This would be a good thing if I was in dire need of penicillin because I’m pretty sure I could cultivate a decent batch of antibiotics from the mold growing in there. But when you’re looking for a snack, former food that is now black and hairy is not really all that appetizing.
My problem is, I have one of those top-freezer refrigerators, so I practically have to sit on the floor to see what’s on the bottom shelf. Because of this, I will often jam a lot of food down there, but then forget to check back in a timely manner to see if the leftovers are, in fact, still food, or have been transformed into ET.
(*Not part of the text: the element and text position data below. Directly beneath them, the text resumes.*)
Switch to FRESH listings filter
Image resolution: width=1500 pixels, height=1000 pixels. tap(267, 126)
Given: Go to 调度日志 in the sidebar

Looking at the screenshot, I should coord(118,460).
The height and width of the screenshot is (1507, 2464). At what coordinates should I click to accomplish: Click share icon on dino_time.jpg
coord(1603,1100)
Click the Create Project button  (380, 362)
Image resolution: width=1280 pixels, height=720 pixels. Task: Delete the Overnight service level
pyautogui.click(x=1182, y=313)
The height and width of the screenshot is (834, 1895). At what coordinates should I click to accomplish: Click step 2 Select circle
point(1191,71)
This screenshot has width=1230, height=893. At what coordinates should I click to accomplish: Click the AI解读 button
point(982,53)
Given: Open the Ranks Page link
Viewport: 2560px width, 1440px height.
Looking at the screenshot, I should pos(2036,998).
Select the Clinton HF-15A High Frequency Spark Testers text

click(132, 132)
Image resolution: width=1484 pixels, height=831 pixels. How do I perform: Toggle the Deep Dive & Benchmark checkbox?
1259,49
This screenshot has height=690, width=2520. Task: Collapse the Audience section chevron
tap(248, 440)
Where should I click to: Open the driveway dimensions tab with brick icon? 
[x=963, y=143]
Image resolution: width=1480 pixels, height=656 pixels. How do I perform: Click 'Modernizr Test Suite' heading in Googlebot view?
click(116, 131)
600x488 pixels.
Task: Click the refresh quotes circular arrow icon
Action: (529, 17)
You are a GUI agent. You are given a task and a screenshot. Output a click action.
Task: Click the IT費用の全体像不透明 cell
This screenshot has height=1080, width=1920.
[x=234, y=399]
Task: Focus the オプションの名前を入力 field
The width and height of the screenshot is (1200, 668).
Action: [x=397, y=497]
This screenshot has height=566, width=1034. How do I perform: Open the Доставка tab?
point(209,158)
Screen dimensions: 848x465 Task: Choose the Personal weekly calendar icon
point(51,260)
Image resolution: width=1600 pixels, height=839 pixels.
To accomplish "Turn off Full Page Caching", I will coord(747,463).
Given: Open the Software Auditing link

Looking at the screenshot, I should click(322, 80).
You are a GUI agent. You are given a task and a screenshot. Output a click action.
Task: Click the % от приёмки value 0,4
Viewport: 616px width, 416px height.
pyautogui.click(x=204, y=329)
Our first indication that something is amiss is a noxious smell emanating from the vicinity of the refrigerator. By the time our eyes start to tear up when we enter the kitchen, we know that something truly bad is lying in wait behind the refrigerator door. So then, the sniffing game begins. First I start with the milk because that is usually the first to turn. Then I sniff my way through various cheeses and yogurts; down to the lettuce in the crisper which may have turned dark green and slimy while it was hidden in the drawer.
That is when I will notice the food container on the bottom shelf, shoved in the back next to the jar of pickles and other things I always buy that never get eaten.
Slowly, nervously, I will peel back the lid of the container — just enough to catch sight of something that may have evolved to such a degree that it could possibly push the lid open the rest of the way, jump out of the plastic container, and go on to propagate into a new species known as “Meatloafus Erectus” — a new breed of Hamburger Helper which can walk on two feet and communicate with other forms of ground beef.
Having found the culprit, I then face the daunting task of cleaning the nasty mold-and-food encrusted plastic container. If it had been filled with something tomato sauce-based, I either immediately toss it in the garbage or accept the fact that my formerly clear containter is now and will forever be pink. If I decide to keep it, it gets soaked, boiled, thrown in a NASA decontamination chamber, and then run through the dishwasher at scorching temperatures where it will then be completely disinfected and also melted into a useless blob of plastic.
Then I will vow to never leave leftover food in the refrigerator ever again.
Unless, of course, someone gets sick and we need some penicillin.